+++ Data supplied

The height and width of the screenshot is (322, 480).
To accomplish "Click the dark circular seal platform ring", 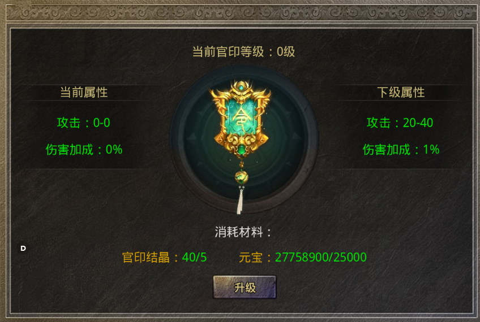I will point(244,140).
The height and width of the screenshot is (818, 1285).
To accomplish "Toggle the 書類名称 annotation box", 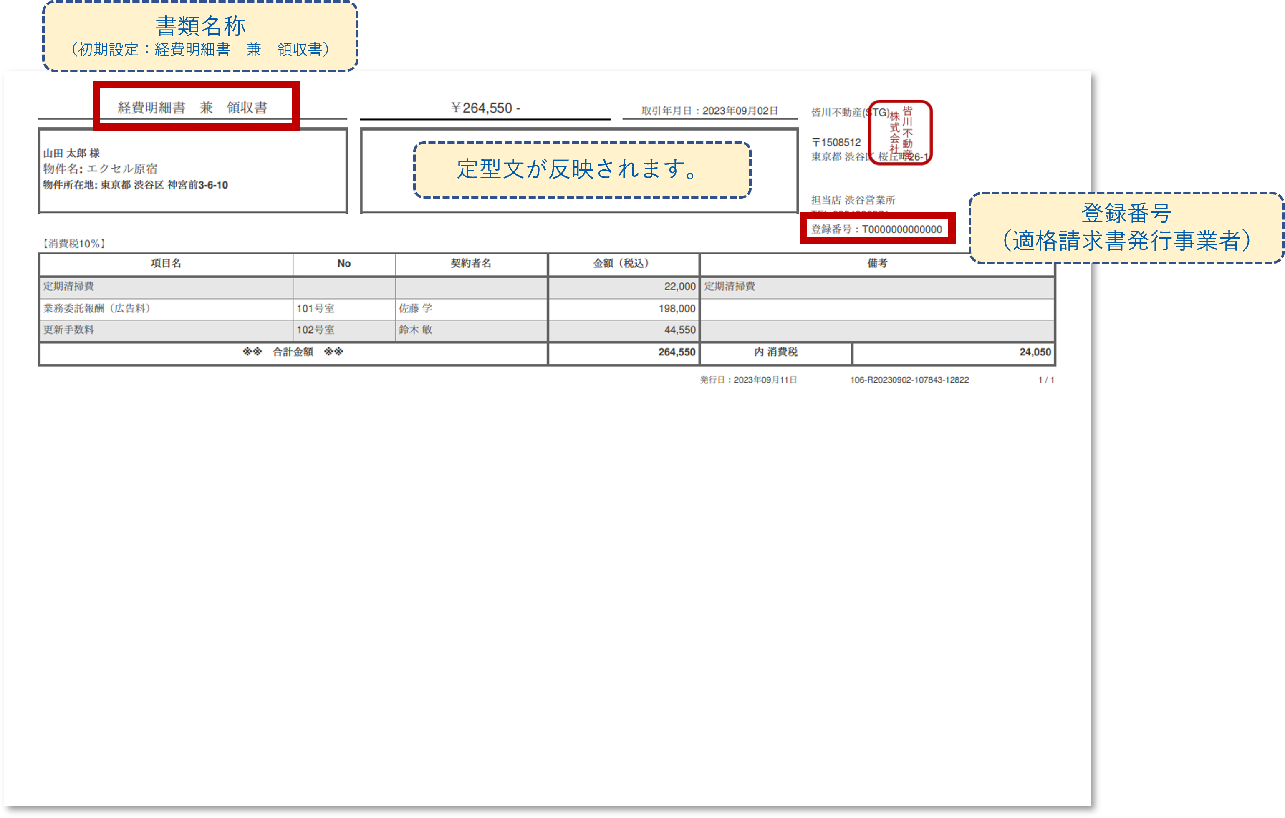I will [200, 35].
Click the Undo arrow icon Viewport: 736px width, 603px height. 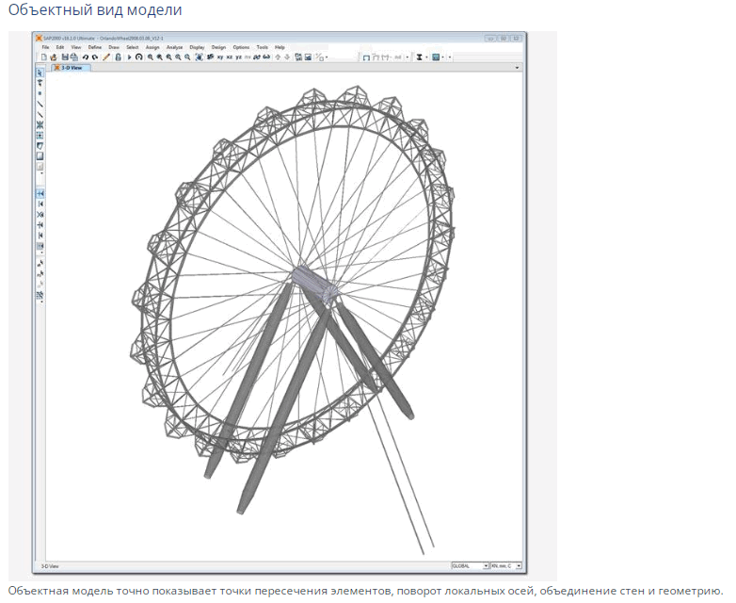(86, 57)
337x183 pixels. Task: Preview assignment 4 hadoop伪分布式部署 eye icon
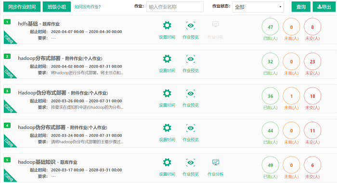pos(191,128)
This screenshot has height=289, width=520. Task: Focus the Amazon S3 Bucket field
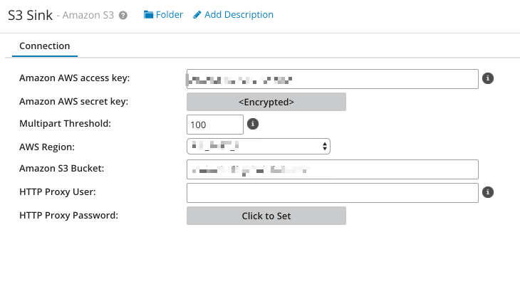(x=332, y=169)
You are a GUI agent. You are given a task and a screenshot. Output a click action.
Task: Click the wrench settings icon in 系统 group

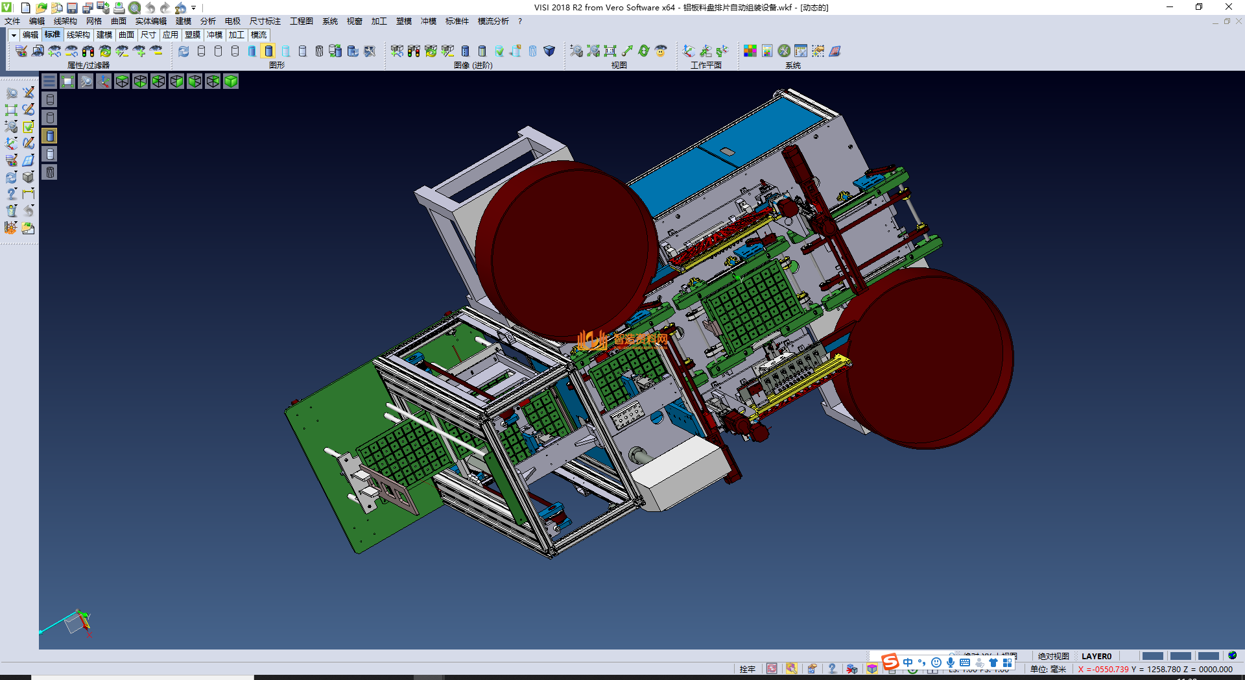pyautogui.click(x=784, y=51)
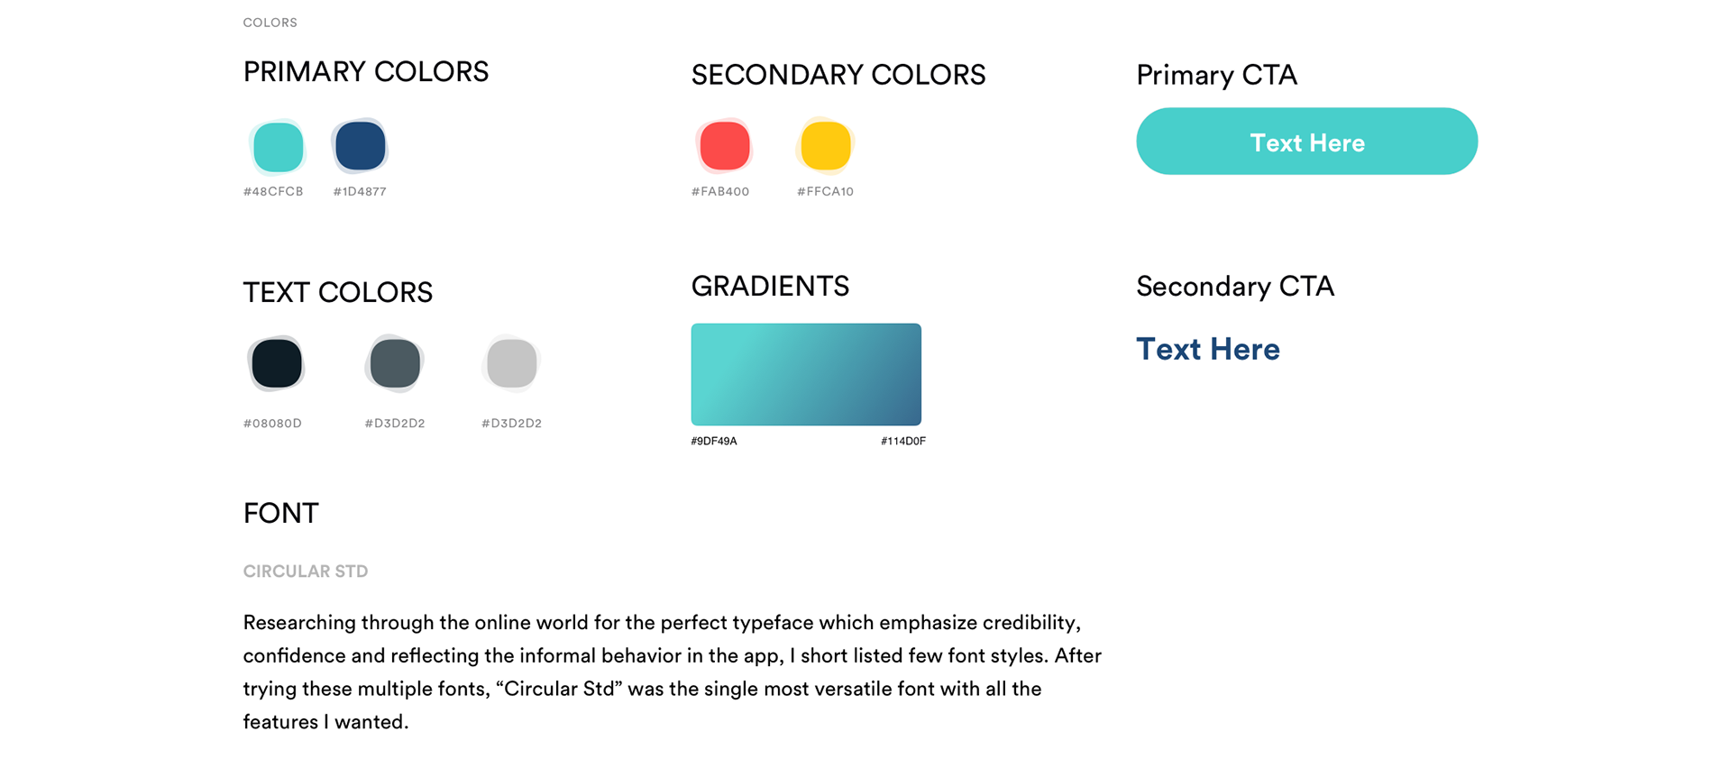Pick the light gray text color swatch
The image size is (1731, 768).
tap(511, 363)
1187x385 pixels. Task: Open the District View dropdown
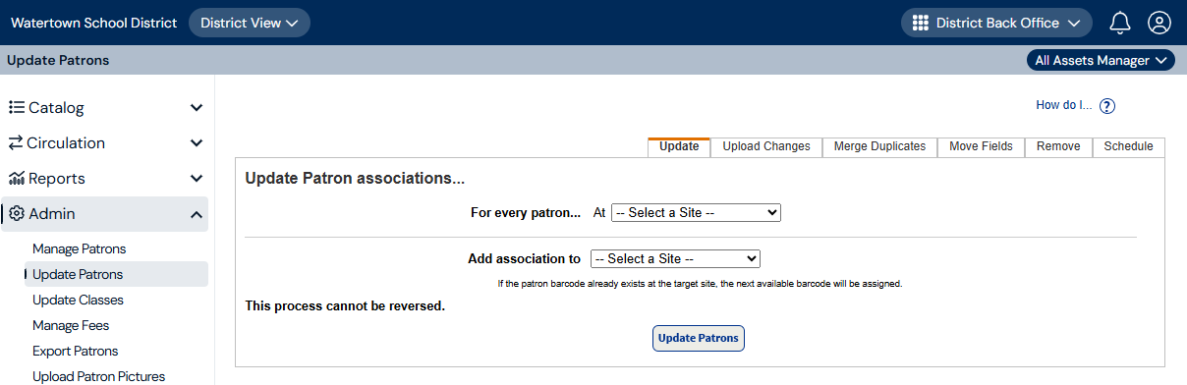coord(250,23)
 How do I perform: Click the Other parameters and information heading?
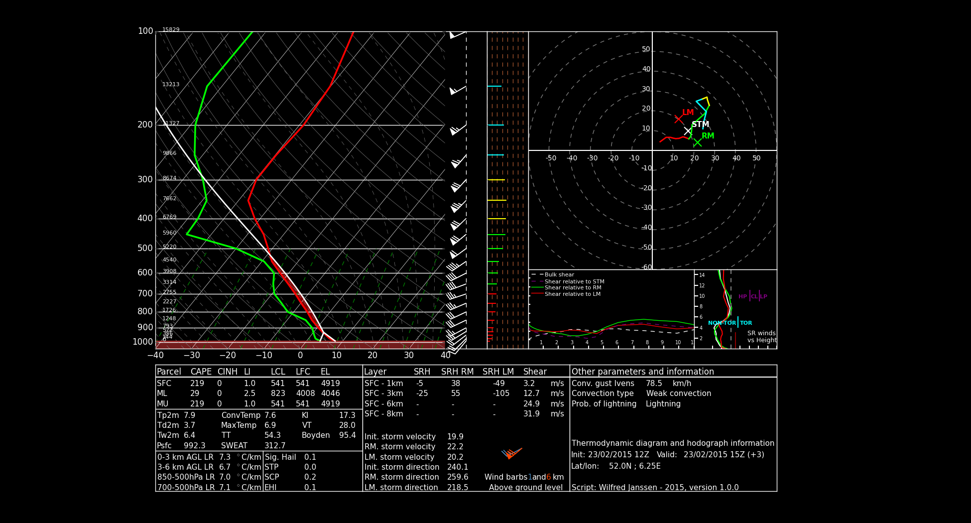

++++++

* Task goal
Reproduce the material word for word, from the line containing "You are a GUI" through the end of the material, including both ends. Leave the pictures out of your answer.

* The answer
You are a GUI agent. You are given a task and a screenshot. Output a click action.
Task: Click the wrench settings icon in 系统 group

pyautogui.click(x=784, y=51)
Pick the light gray text color swatch
The image size is (1731, 768).
tap(511, 363)
1187x385 pixels. Task: Open the District View dropdown
coord(250,23)
 How do I perform: Click the Other parameters and information heading?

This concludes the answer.